Psychiatrist Prescribes Venlafaxine Leading to Development Delay


Psychiatry expert witnessThis case involves a twenty-eight-year-old female at the time of pregnancy who was prescribed venlafaxine, which resulted in numerous cognitive defects in her child. The woman was prescribed venlafaxine after she experienced depressive symptoms after the death of her father. She  never contemplated suicide during this time and claimed that she was beginning to feel better once she became pregnant. Her psychiatrist recommended she stay on the anti-depressant because withdrawal could produce severe rebound depression. Shortly after the child was delivered, he began to have difficulties feeding. The baby was diagnosed with failure to thrive, requiring three months of hospitalization. Throughout the child’s life, several developmental milestones were delayed. The boy was unable to hold toys in his hand, crawl, and hold his head up independently. The child was also unable to walk and feed himself at the age of five. The boy also had very poor muscle tone and severe muscle weakness. The child’s preschool teacher also communicated that the boy had been exhibiting behavioral problems, including tantrums, excessive crying, and violence towards the other children. He was recommended to be enrolled at a specialized preschool for children with conduct disorders.

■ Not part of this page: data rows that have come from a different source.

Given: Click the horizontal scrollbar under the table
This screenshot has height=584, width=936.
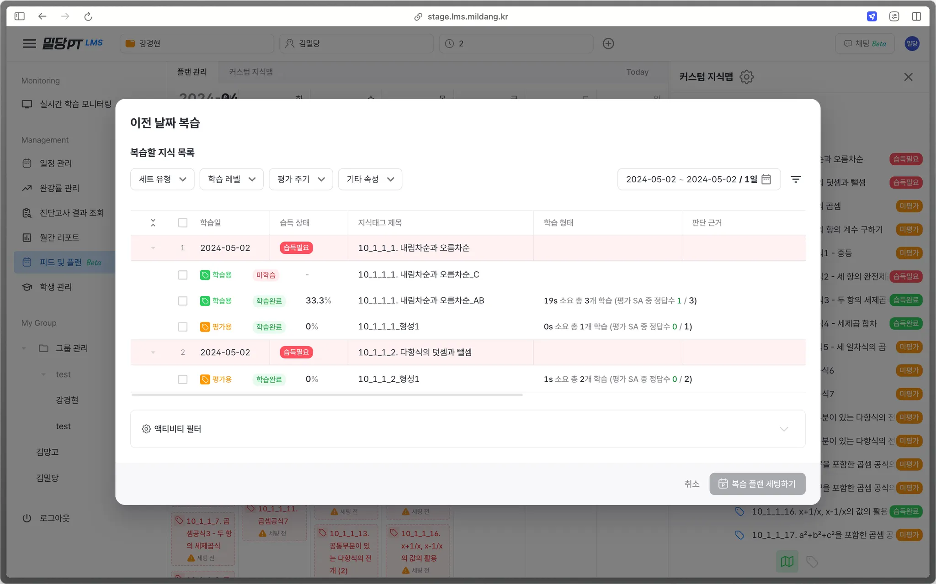Looking at the screenshot, I should (x=327, y=395).
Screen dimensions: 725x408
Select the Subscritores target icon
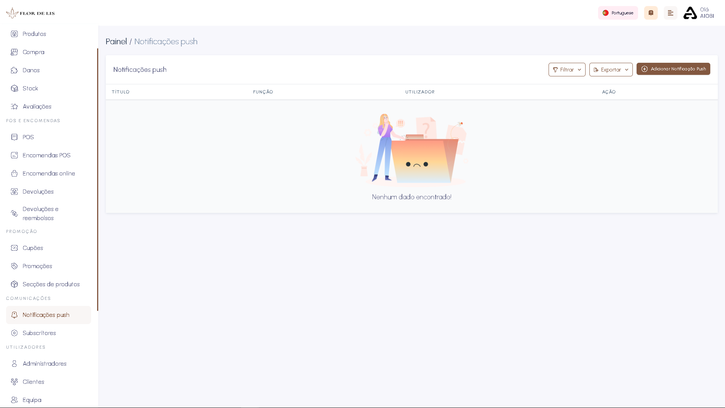pos(14,333)
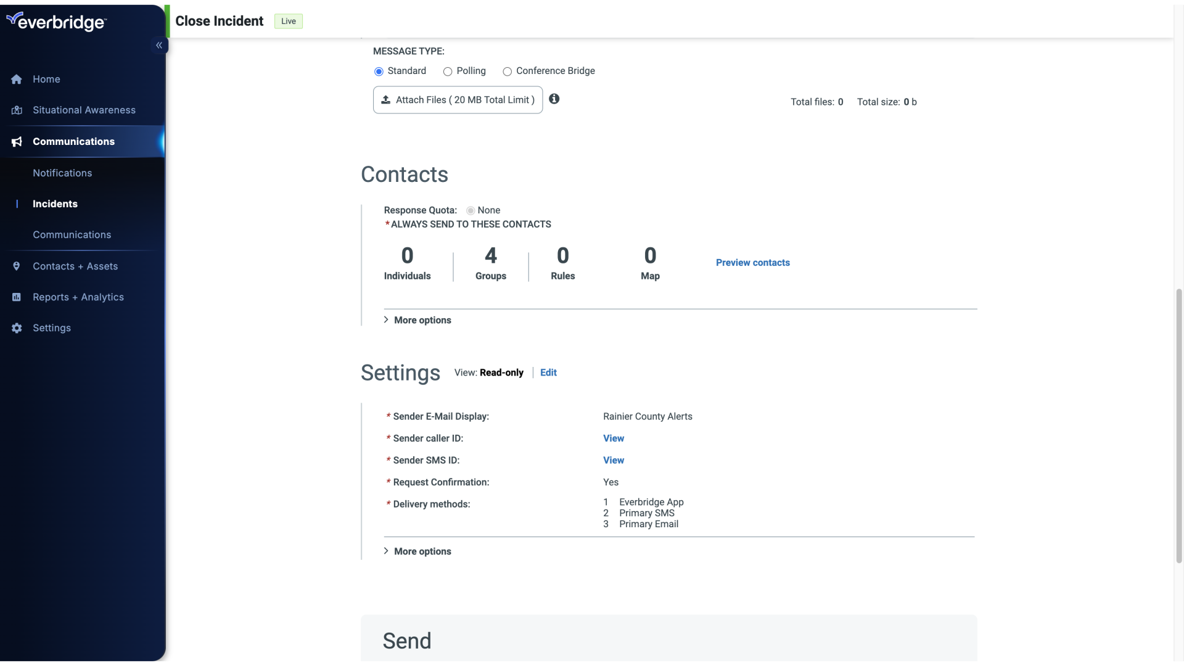
Task: Click Attach Files button
Action: [458, 100]
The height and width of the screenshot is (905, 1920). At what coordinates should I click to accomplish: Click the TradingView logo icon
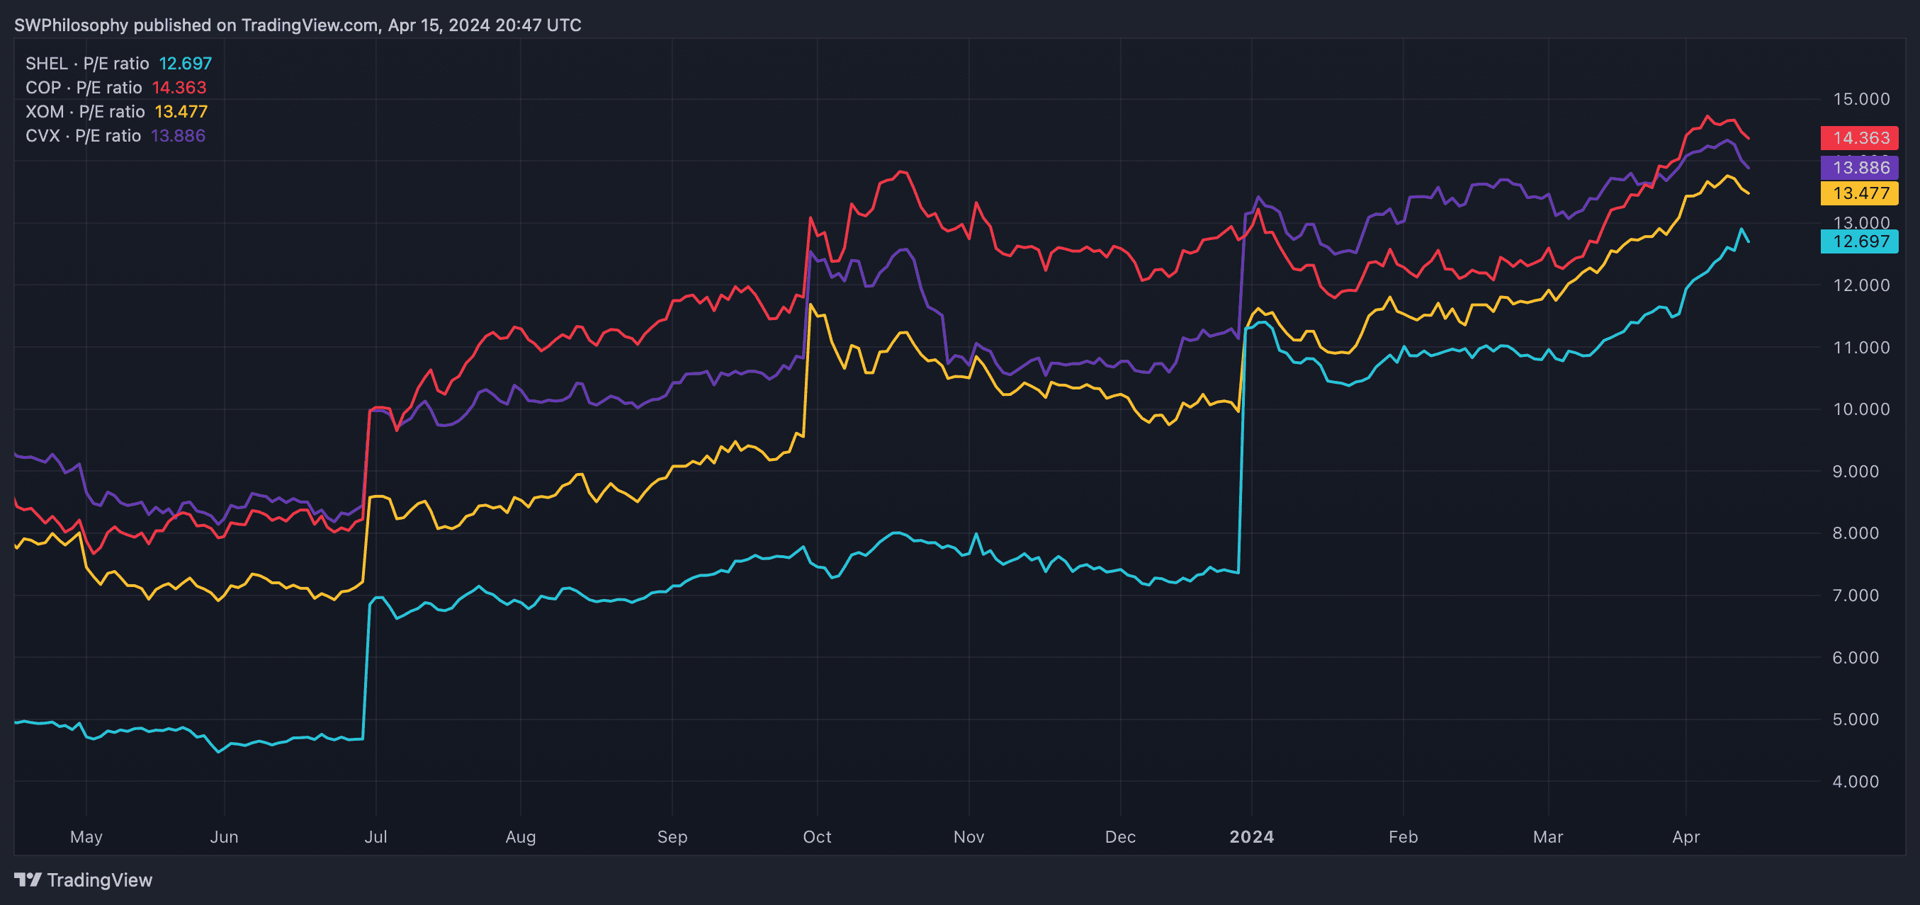(28, 880)
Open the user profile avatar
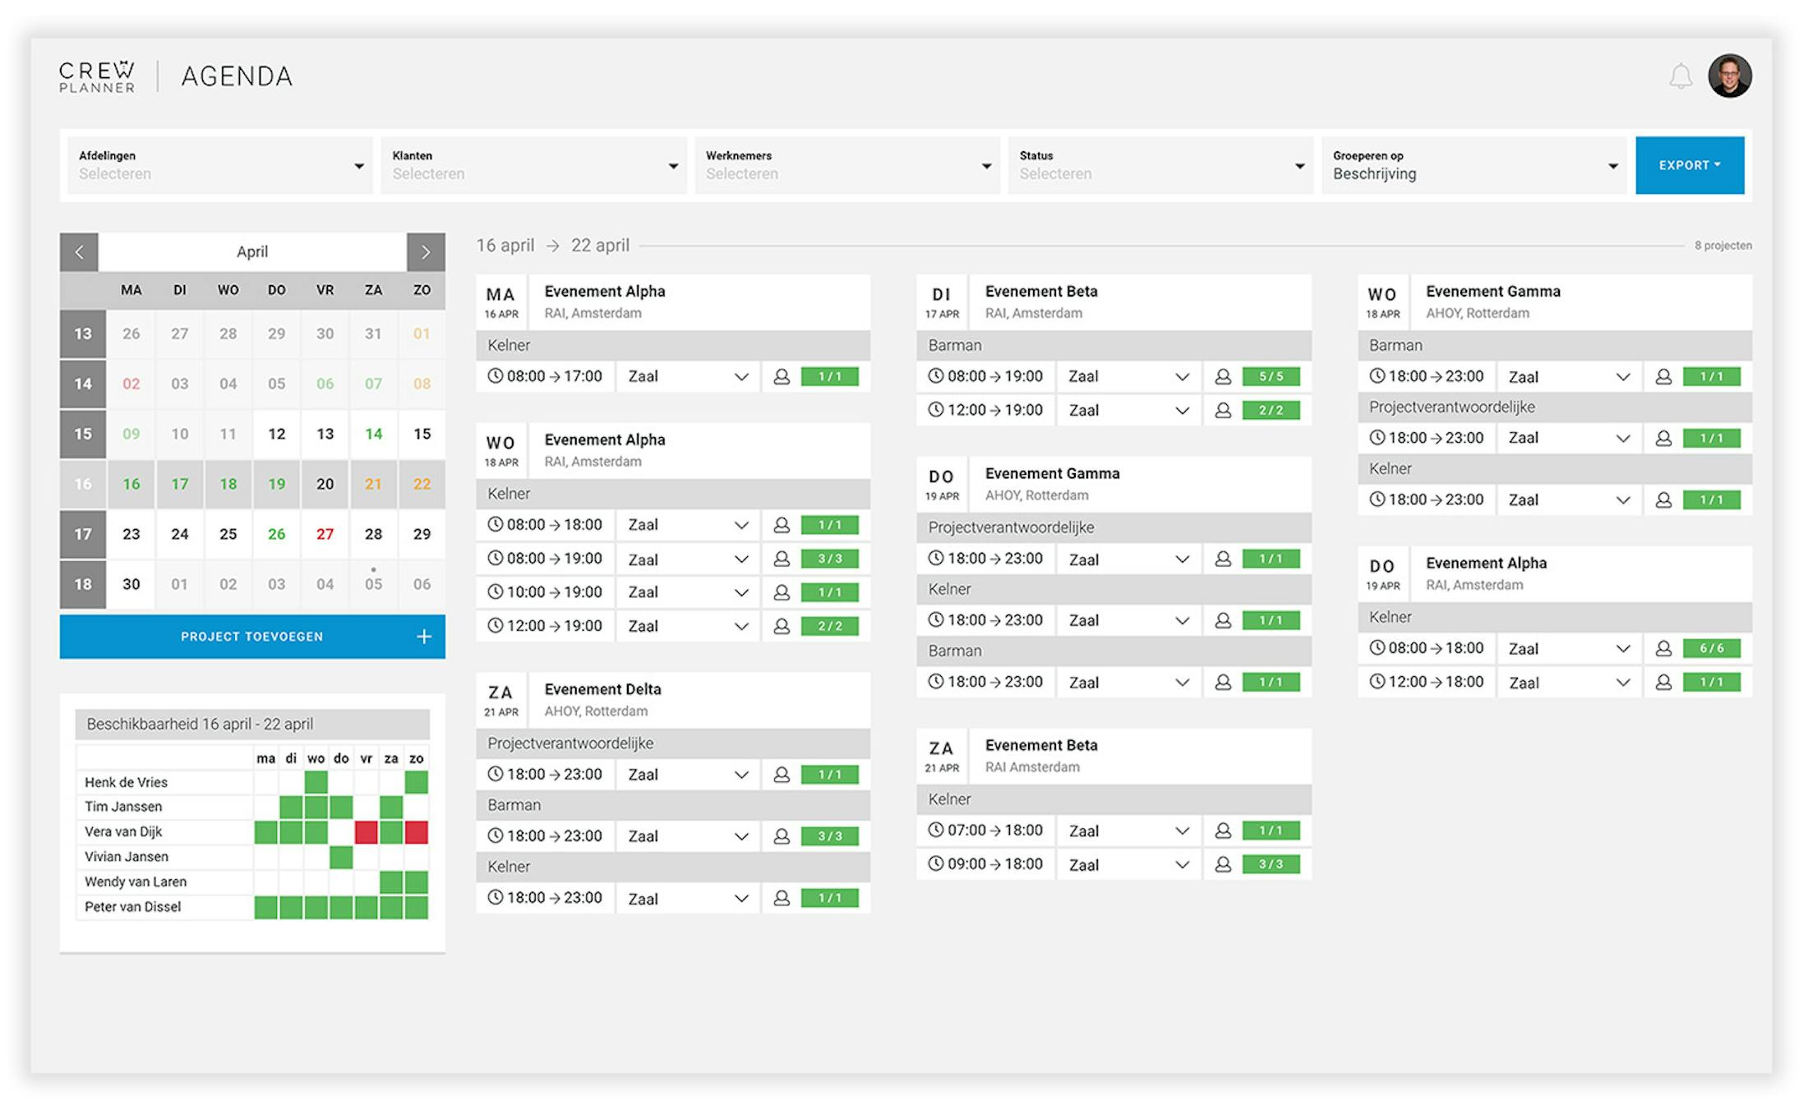Viewport: 1808px width, 1114px height. coord(1731,76)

Question(s) For Expert Witness

  • 1. What is the standard of care and risks associated with prescribing antidepressants to pregnant women?

Expert Witness Response E-005901

In 2004, the United States Food and Drug Administration (FDA) issued a safety alert that neonates exposed to venlafaxine (serotonin norepinephrine reuptake inhibitor or SNRI) late in the third trimester are at risk for a condition known as neonatal behavioral syndrome. Some symptoms associated with this syndrome include jitteriness, tremors, diarrhea, emesis, irritability, agitation, hypoglycemia, hypothermia, hyperreflexia, hypotonia, hypertonia, respiratory distress, excessive crying, difficulty in feeding, sleep disturbances, and seizures. The decision to prescribe anti-depressants during pregnancy is based upon risk-benefit analysis. One potential risk would be the effects seen in the development of the child. It would only be beneficial to continue antidepressant use in a pregnant female if she is suffering from severe depression. This would include thoughts of suicide, plans to danger oneself or others, and complete physical deterioration. This woman was not exhibiting any of these warning signs therefore plans to discontinue her antidepressant should have been discussed.